▸ Task goal
Print exactly the first lines of the records. Stop after the line containing "297x644 pixels.", and leave every picture out.

▸ Data supplied
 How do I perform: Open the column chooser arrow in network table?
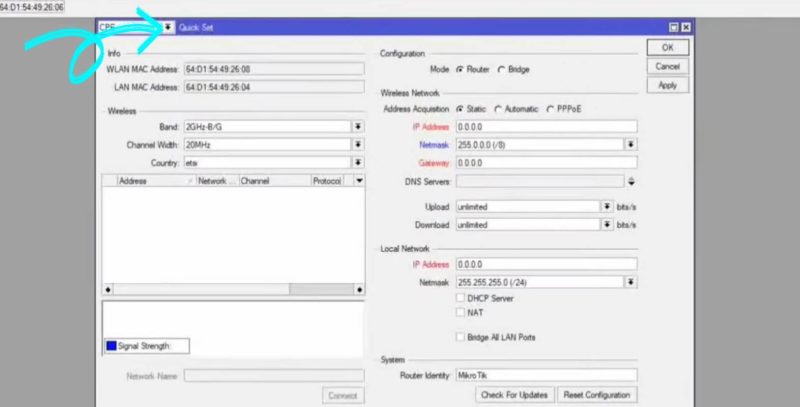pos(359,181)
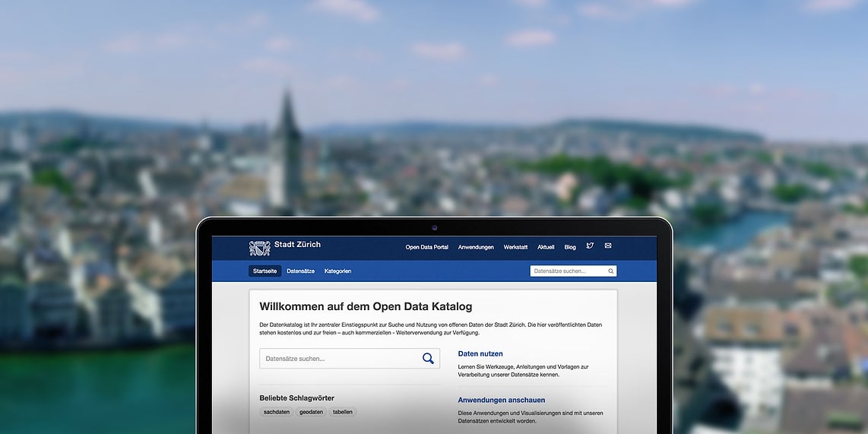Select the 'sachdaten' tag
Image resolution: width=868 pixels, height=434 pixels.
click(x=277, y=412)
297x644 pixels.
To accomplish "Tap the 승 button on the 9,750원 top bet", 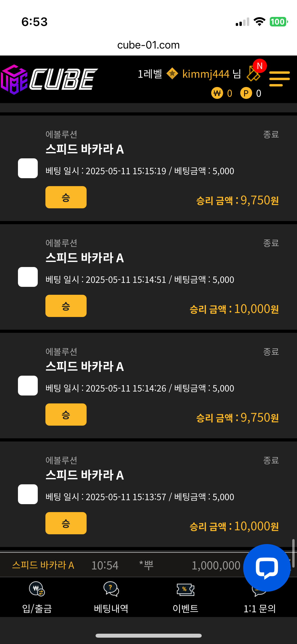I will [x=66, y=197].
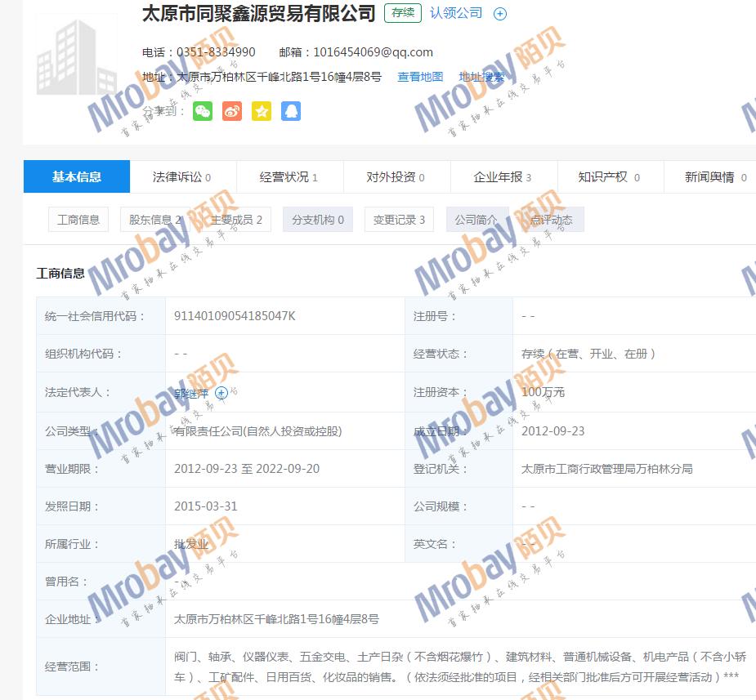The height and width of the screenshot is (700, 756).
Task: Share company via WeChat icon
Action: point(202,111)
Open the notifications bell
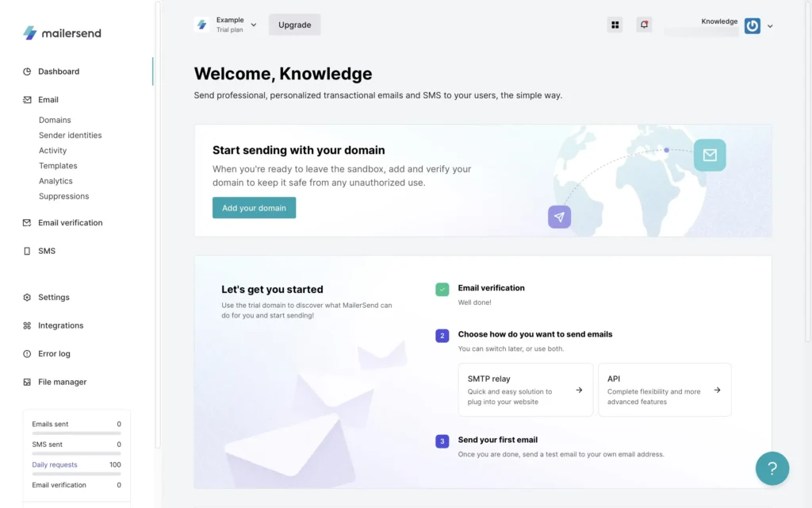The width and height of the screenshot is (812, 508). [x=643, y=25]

▸ Response
 How do I perform: Open the column chooser arrow in network table?
pos(359,181)
Select the 'sachdaten' tag
Image resolution: width=868 pixels, height=434 pixels.
click(x=277, y=412)
297x644 pixels.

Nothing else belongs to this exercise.